> _Objetivos_
1 - Traduza para o inglês a seguinte frase do trecho sobre experiências ótimas: "Neste módulo, buscaremos definir e compreender a amplitude e a pluralidade do que constitui a experiência."
2 - Dê prosseguimento ao trecho sobre experiências ótimas, começando logo após a última frase apresentada.

> _Trecho fornecido_
Capítulo 1

Experiências ótimas

SUMÁRIO

INTRODUÇÃO

UNIDADE 1

Definição e conceito de experiência

UNIDADE 2

Necessidades psicológicas: satisfação e bem-estar

UNIDADE 3

Conexão, interpretação e resposta

UNIDADE 4

Proposta de framework para a compreensão da experiência, da tomada de consciência e da construção de sentido

INTRODUÇÃO

Neste módulo, buscaremos definir e compreender a amplitude e a pluralidade do que constitui a experiência. A partir desse entendimento, selecionaremos, na literatura, alguns modelos que podem auxiliar o processo de identificação dos fatores que influenciam a construção de sentido, além do papel do prazer e da diversão como determinantes para o estabelecimento de experiências ótimas.

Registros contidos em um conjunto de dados
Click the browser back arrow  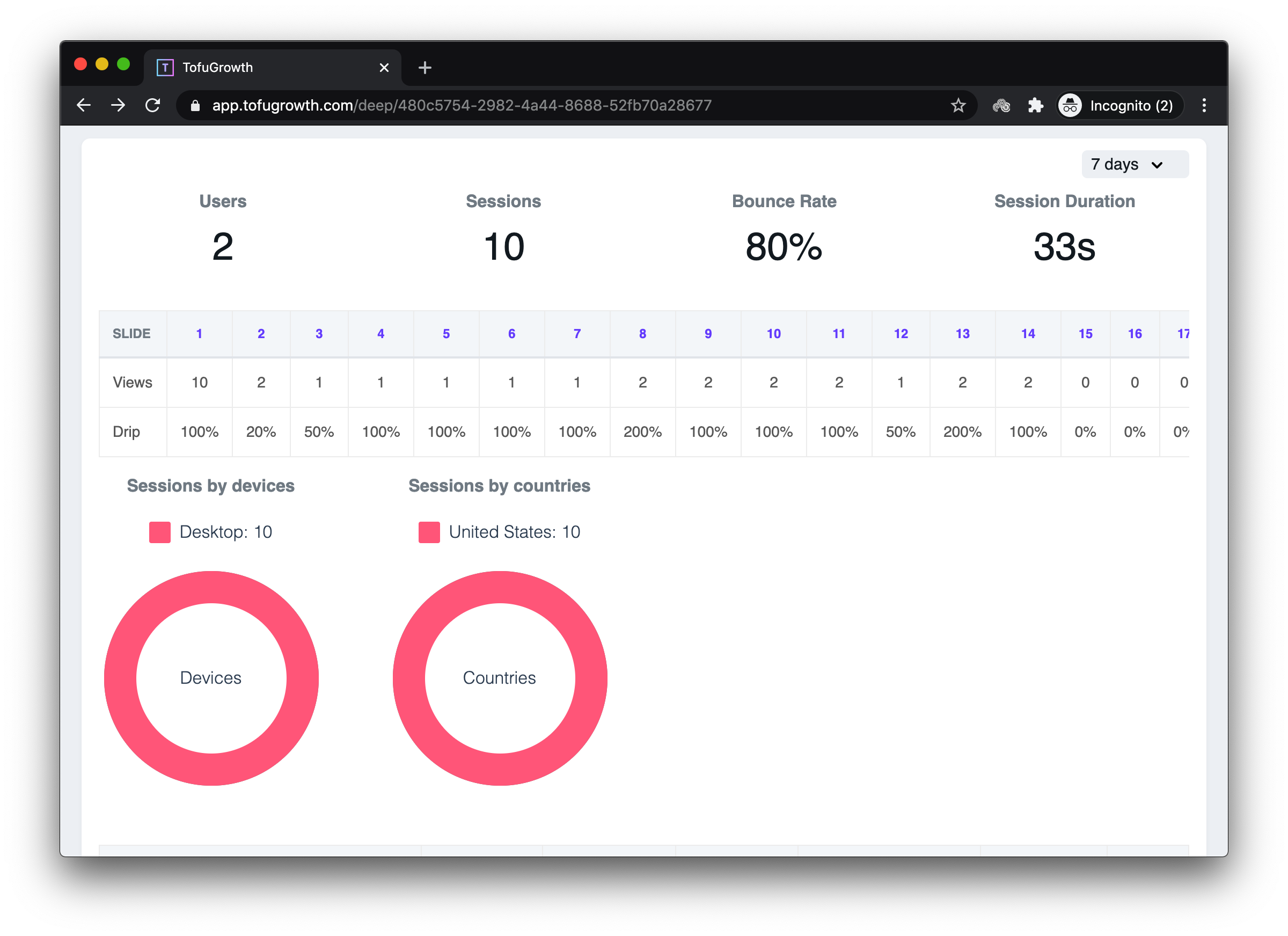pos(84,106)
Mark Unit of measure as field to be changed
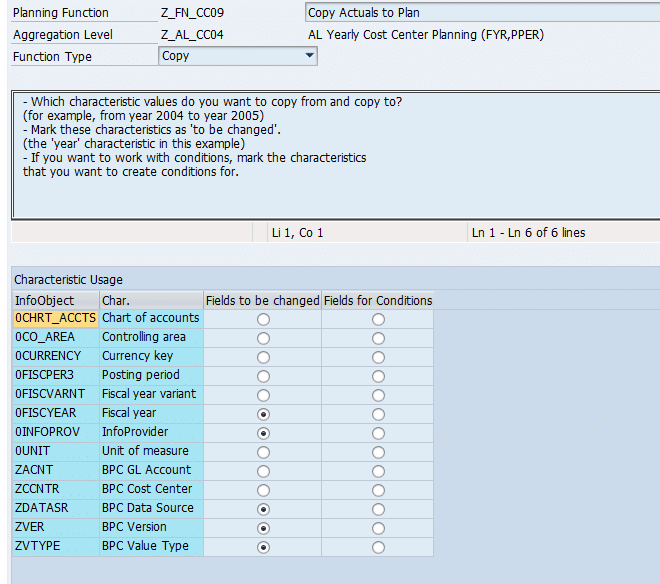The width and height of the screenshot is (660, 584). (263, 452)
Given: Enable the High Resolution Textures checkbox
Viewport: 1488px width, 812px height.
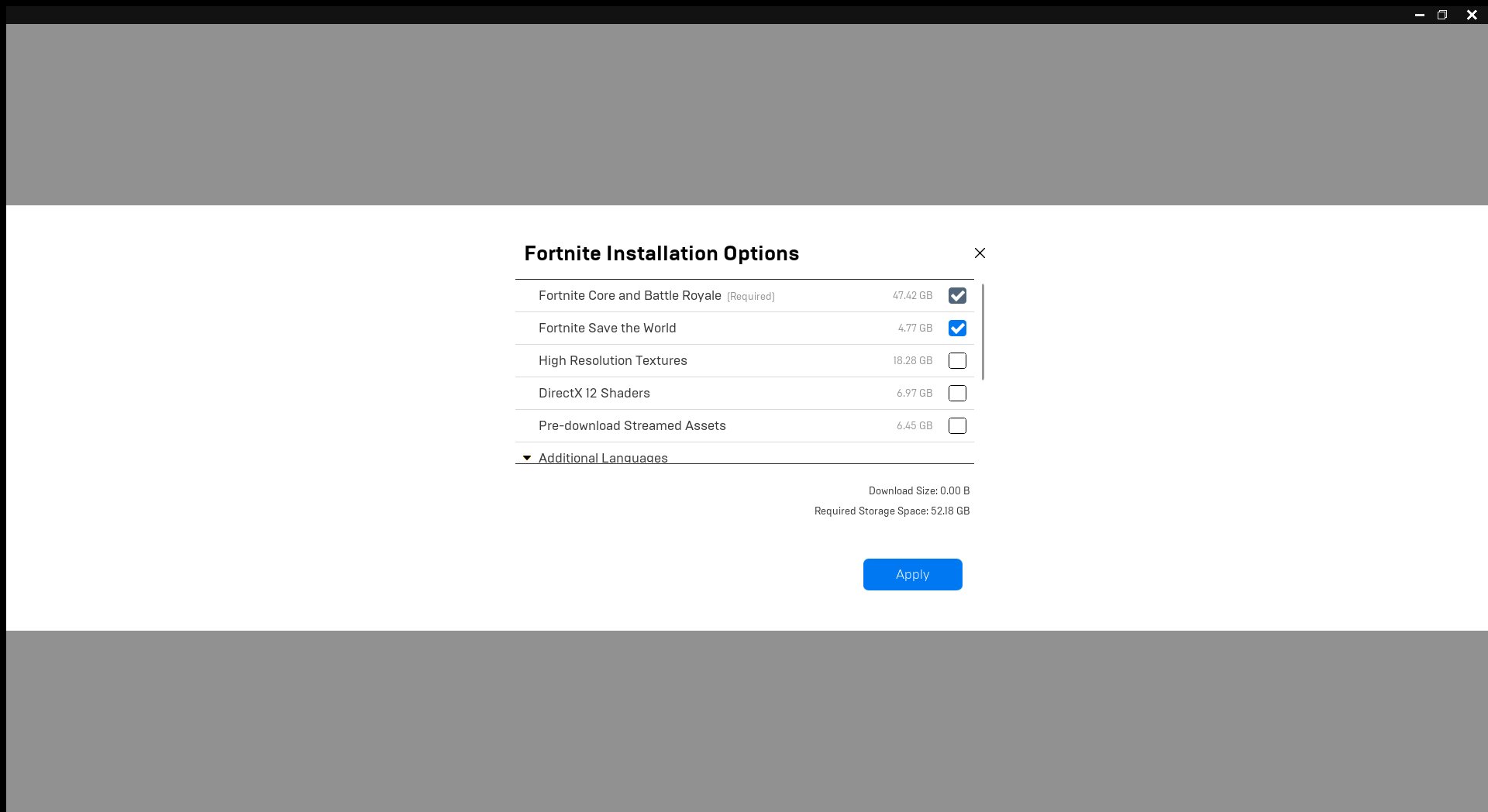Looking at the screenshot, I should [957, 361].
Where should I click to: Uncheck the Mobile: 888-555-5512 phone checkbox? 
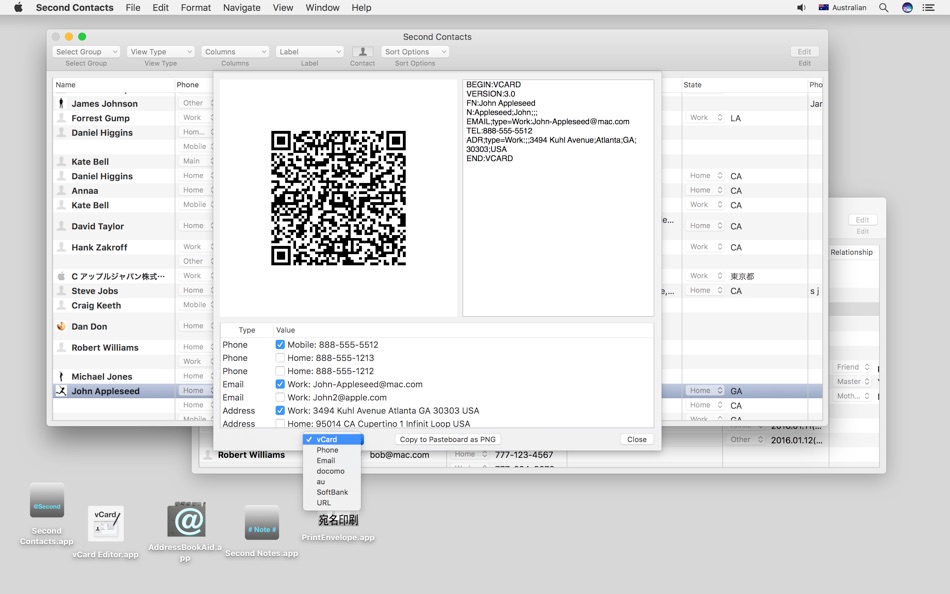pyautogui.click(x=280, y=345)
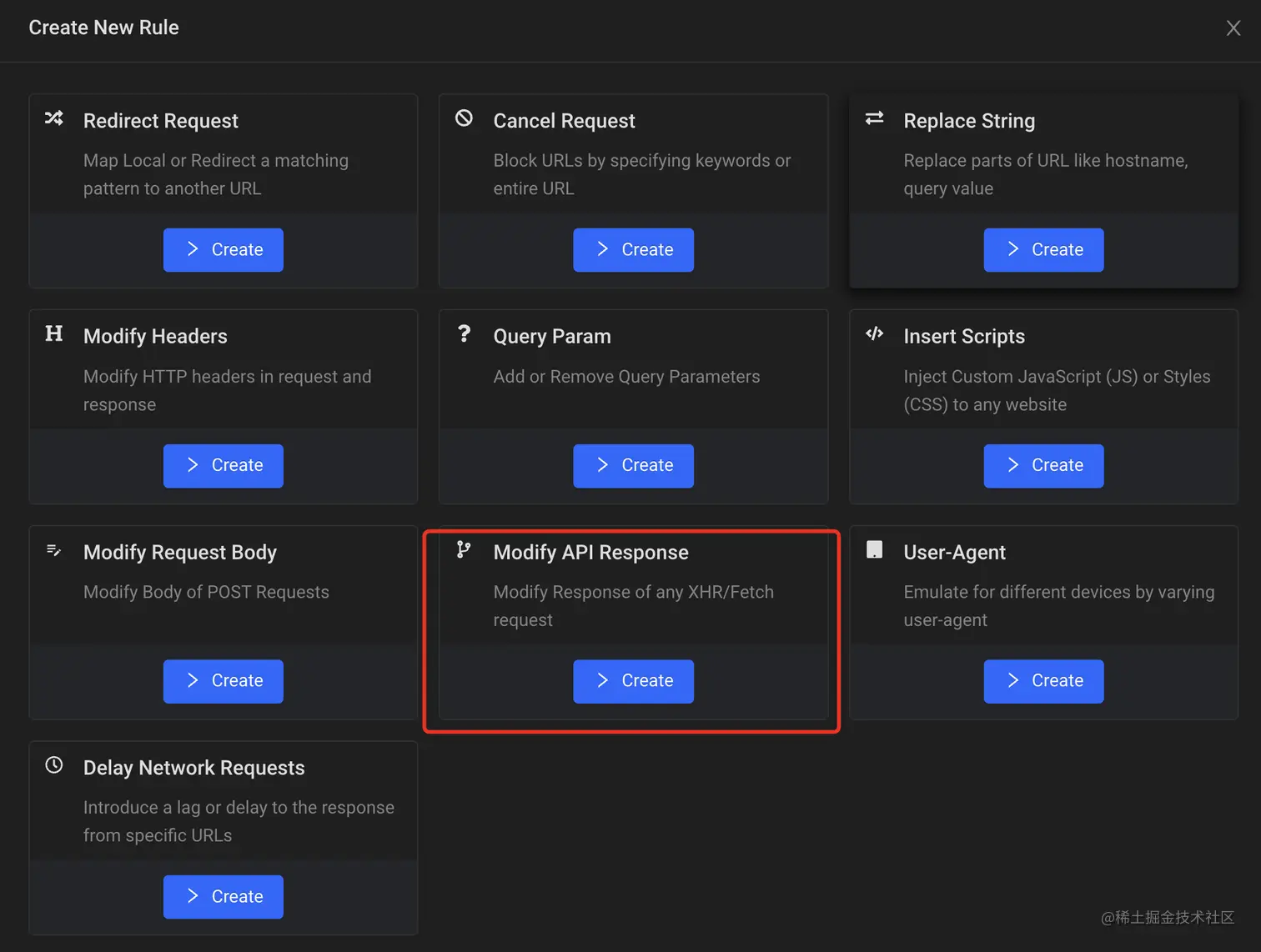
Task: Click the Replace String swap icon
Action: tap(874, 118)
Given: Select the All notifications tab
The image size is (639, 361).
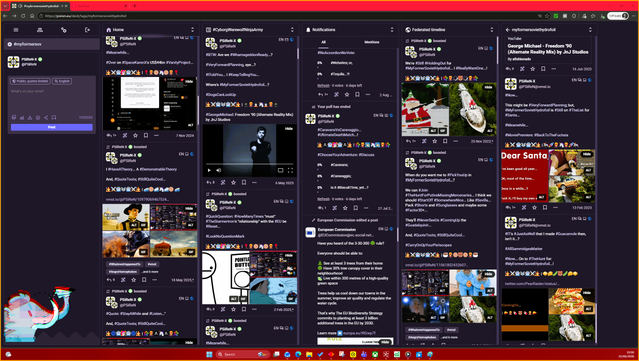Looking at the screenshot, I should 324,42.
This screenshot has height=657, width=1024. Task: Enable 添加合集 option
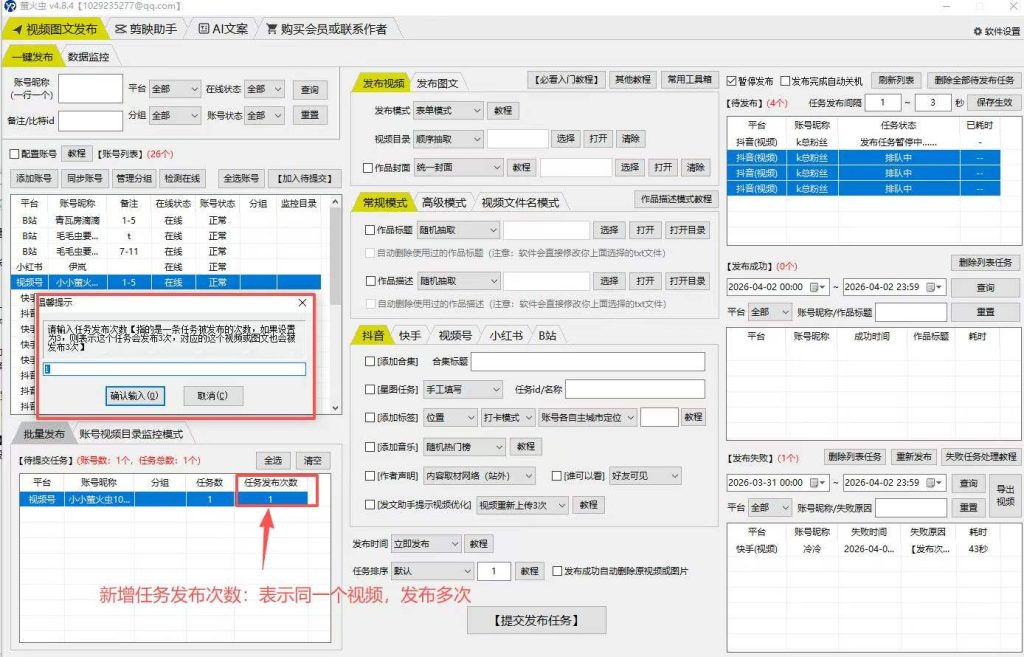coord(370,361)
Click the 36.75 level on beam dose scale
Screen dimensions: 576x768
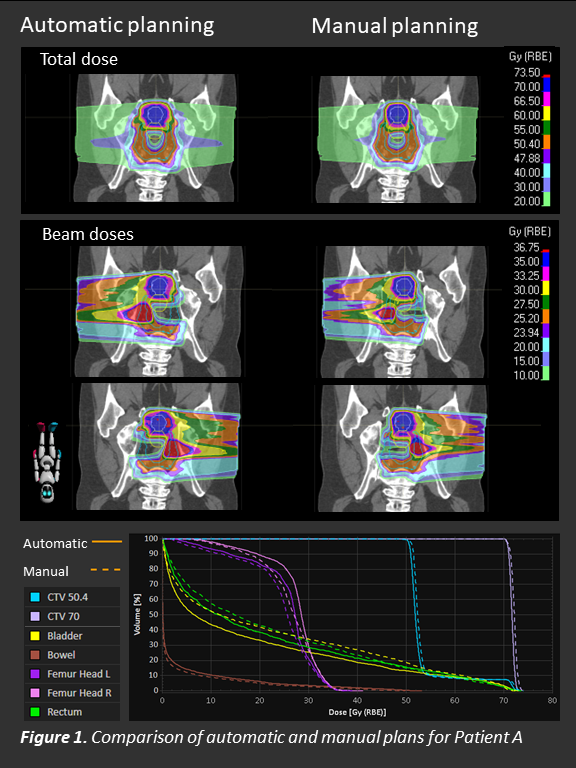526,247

> _Respostas por tarefa_
1 - In this module, we will seek to define and understand the breadth and plurality of what constitutes experience.

2 -
Muitas vezes, é difícil encontrar consenso quando tratamos de conceitos mais abstratos, no que diz respeito ao seu significado e à sua natureza. Em função disso, essa discussão se faz relevante muito antes de começarmos a falar sobre user experience ou customer experience, uma vez que a tarefa de projetar experiências ótimas para o usuário ou para o consumidor dependerá do conhecimento do que é experiência e de como esse público a percebe e a classifica como satisfatória.

Faremos, portanto, uma revisão de alguns estudos publicados a esse respeito, com o objetivo de compreender os fatores motivacionais e outras variáveis envolvidas, que servirão como um norte para o desenho de experiências melhores para nossos usuários e consumidores. Afinal, se eles são o centro de nossa estratégia, precisamos agir com empatia, observando o mundo sob sua ótica e estando alertas à multiplicidade de significados que as interações com artefatos, produtos e marcas podem adquirir em seu dia a dia.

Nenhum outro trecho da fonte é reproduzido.